Brief, concrete report:
- Where it was filed (project name + `routed_via`)
- Source type and confidence (from Step 2)
- For new projects: the descriptive label you wrote (from Step 4)
- How many entity pages were created vs. updated
- How many chunks landed in the index (from Step 7)
- Any notable cross-references ("this mentions researcher X who appears in 3
  other reports")

Never say "done" without these specifics. The user should see the graph grow
in Obsidian's sidebar as you work — mention that if it's the first ingest.

---

## Rules

- **One ingest at a time.** If multiple files await, process them sequentially
  and report at the end. Do not parallelize — it breaks the log and the
  project router's online learning.
- **Always run the project router FIRST** (Step 2), before writing any
  project pages, entity pages, or summary content. The router's output is
  the source of truth for both project assignment AND source_type. Don't
  pick a project name from the source's title — wait for the router.
- **Respect the router's project assignment.** Do not override based on
  your own topical read. v0.6.2's cold-start rule already handles the
  "only one prior project" false-positive case. If the assignment still
  seems wrong, file a bug — don't override inline.
- **Use `populate_label.py` to write `.paperwik/label.txt` — never hand-write it.** (v0.6.4)
  The tool validates the label and refuses TODO/empty/too-short input.
  Hand-writing the file is the failure mode v0.6.0–v0.6.3 sandboxes
  consistently hit. The indexer (Step 7) refuses to run if any project
  is still in TODO state.
- **Use `write_summary.py` to write summary pages — never hand-write them.** (v0.6.4)

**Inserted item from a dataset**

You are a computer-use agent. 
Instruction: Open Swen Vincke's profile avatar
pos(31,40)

  The tool requires `source_type` as input and emits proper YAML
  frontmatter. The indexer refuses to run if no summary in the project
  has `source_type:` in its YAML.
- **Source_type comes from the router** (v0.6.2), not from the subagent.

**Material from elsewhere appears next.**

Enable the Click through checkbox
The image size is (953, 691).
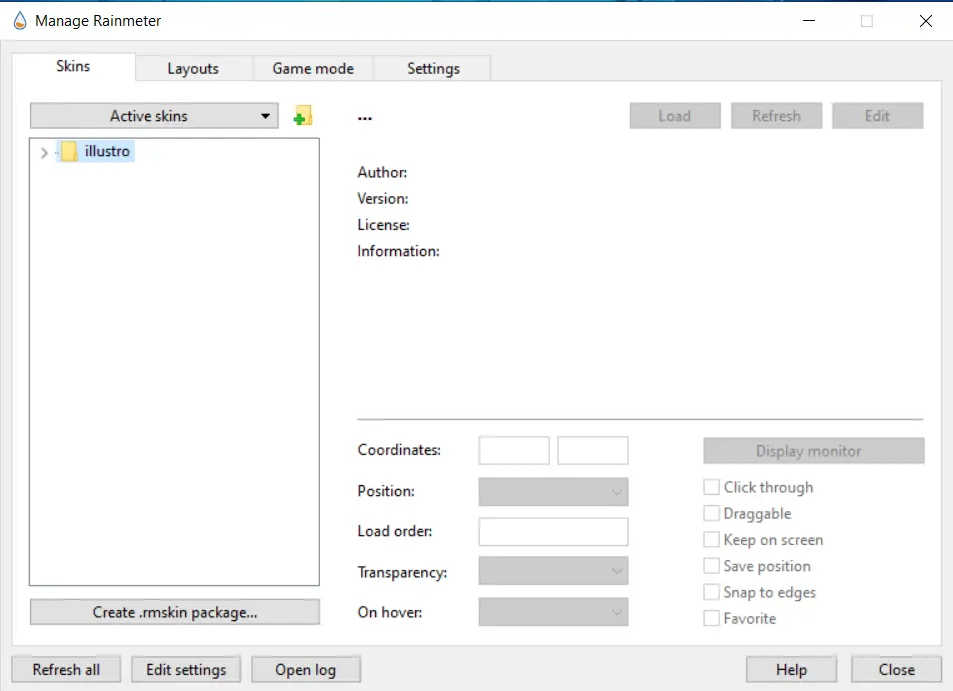coord(712,487)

  Pass it into the subagent's prompt AND into the `write_summary.py` JSON
  spec. The subagent's drafted abstract + key points become the `body`
  field of the spec; everything else (frontmatter) is the tool's job.

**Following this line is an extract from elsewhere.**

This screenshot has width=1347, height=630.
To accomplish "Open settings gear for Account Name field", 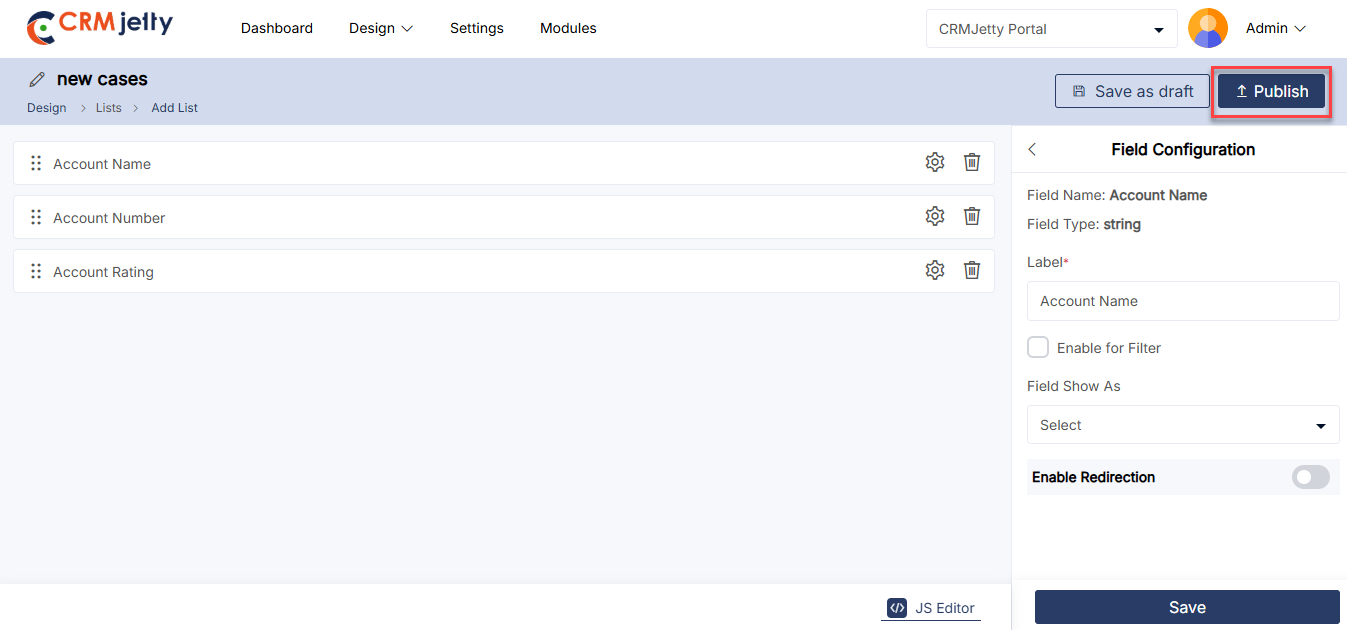I will tap(934, 162).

- **Never ingest content the user hasn't placed in `Vault/Inbox/`.** If they
  give you a URL, fetch the page and save it into `Vault/Inbox/` first
  (Step 1).
- **Never delete the raw source after ingest.** Keep it in `<project>/_sources/`.
- **If any step fails, stop and report cleanly.** Do not partially ingest —
  broken ingests leave the graph inconsistent.
- **If Self-check (Step 10) fails, do not report success to the user.** Go
  back to the offending step. The four pre-flight outputs are a hard
  contract; missing any one is a failed ingest, not a quirky one.
- **`--skip-preflight` on the indexer is for migration / fix-up only.** Never
  use it during normal ingest. The pre-flight is the architectural
  enforcement that fixed v0.6.0–v0.6.3's silent agent-skip failure mode.